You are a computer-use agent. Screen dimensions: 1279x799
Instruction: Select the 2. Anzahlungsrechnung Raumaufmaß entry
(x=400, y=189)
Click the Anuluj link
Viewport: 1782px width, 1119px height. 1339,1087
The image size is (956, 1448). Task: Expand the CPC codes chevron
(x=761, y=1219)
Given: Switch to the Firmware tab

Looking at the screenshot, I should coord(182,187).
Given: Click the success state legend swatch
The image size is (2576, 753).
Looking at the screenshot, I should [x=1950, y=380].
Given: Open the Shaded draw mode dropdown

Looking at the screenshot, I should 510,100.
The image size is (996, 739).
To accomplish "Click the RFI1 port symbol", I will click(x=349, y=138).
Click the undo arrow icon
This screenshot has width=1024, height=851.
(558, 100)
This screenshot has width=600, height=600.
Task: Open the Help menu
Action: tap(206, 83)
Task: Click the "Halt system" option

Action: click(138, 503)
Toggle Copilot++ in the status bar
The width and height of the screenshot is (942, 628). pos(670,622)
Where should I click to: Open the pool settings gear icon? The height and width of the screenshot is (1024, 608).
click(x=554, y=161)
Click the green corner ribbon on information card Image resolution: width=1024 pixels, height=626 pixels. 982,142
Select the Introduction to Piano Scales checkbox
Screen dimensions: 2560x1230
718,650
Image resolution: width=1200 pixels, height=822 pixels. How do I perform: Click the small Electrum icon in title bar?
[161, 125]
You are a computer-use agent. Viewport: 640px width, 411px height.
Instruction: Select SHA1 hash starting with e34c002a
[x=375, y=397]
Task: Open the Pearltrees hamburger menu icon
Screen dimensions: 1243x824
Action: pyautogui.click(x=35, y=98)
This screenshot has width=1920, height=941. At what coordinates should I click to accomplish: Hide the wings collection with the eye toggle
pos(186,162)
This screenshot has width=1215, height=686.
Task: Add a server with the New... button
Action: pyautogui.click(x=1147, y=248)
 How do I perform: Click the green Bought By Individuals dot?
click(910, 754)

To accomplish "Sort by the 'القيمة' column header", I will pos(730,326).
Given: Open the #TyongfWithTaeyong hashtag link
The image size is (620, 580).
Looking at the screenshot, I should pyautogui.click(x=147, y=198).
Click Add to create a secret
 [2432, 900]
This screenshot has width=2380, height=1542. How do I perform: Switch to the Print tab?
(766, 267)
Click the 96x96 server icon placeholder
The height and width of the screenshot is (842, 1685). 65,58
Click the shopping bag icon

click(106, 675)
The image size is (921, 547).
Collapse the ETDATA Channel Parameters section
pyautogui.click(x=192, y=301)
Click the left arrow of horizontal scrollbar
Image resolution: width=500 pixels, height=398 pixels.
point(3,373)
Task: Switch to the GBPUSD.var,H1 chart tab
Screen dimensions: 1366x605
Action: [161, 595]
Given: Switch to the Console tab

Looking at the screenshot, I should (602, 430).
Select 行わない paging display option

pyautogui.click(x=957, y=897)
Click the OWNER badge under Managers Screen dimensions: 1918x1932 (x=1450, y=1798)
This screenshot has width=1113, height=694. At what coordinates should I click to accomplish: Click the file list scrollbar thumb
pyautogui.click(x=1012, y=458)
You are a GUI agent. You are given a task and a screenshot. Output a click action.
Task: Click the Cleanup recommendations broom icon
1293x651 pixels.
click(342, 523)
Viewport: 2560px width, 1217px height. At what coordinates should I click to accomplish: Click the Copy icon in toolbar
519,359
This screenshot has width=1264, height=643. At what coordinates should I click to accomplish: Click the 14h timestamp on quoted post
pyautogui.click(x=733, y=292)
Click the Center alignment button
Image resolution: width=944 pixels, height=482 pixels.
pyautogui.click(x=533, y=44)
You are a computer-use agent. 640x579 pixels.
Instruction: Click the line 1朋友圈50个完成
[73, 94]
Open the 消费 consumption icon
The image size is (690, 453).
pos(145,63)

Task to complete
Rewrite only the lines from the one containing "The image size is (996, 739)." through the one containing "Task: Open the Help menu", with "port symbol" changed to "port label" and nothing else altered.

Complete response
The image size is (996, 739).
To accomplish "Click the RFI1 port label", I will click(x=349, y=138).
Click the undo arrow icon
This screenshot has width=1024, height=851.
(558, 100)
This screenshot has width=600, height=600.
Task: Open the Help menu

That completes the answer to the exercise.